Figure 4. (A) Optical microscopy image showing twin COM crystals along the (−101) face with two (010) faces expressed. (B) Schematic of the apparent shape of the (010) face of the upper crystal of the twin crystals and growth hillocks observed in it. One is designated as Type I and the other as Type II growth hillocks, respectively. Representative images of Type I growth hillocks in solution of σ = 0.81 are shown in (C−E) with (C) no peptide, (D) 2 μM L-Asp6 after flowing for 42 min, and (E) 2 μM D-Asp6 after flowing for 42 min.
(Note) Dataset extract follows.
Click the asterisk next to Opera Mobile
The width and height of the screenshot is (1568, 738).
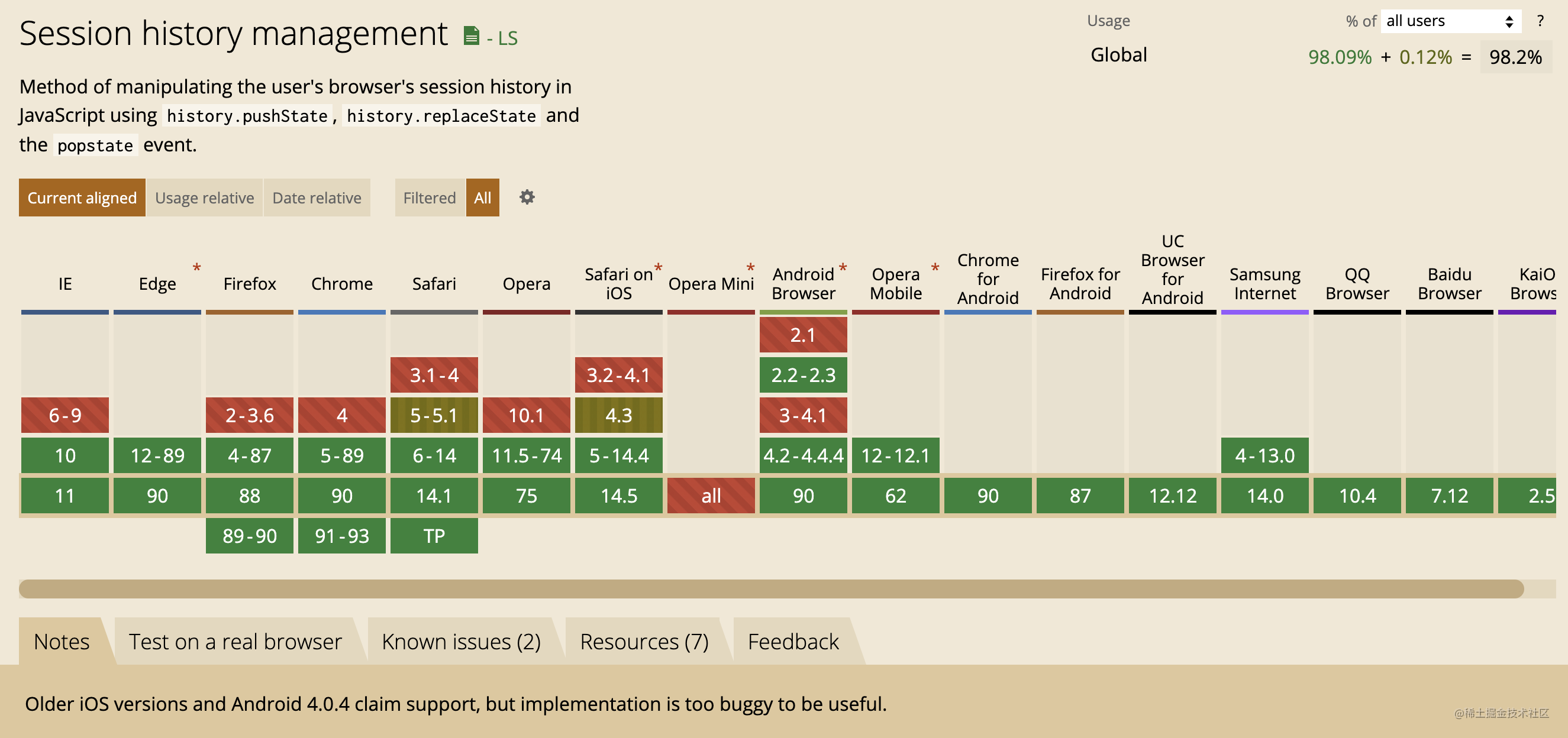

Plots showing the normalized step velocity of the [−100] step of Type I (F) and Type II (G) hillocks on the (010) face under the influence of 2 μM L-Asp6, 2 μM D-Asp6, or 2 μM L-Asp3−D-Asp3 at different solution supersaturations. Representative images of Type II growth hillocks in solution of σ = 0.72 are shown in (H−J) with (H) no peptide, (I) 2 μM L-Asp6 after flowing for 59 min, and (J) 2 μM D-Asp6 after flowing for 29 min. Images C−E and H−J were obtained by the up-scan. Scale bars (C−E and H−J) are 100 nm.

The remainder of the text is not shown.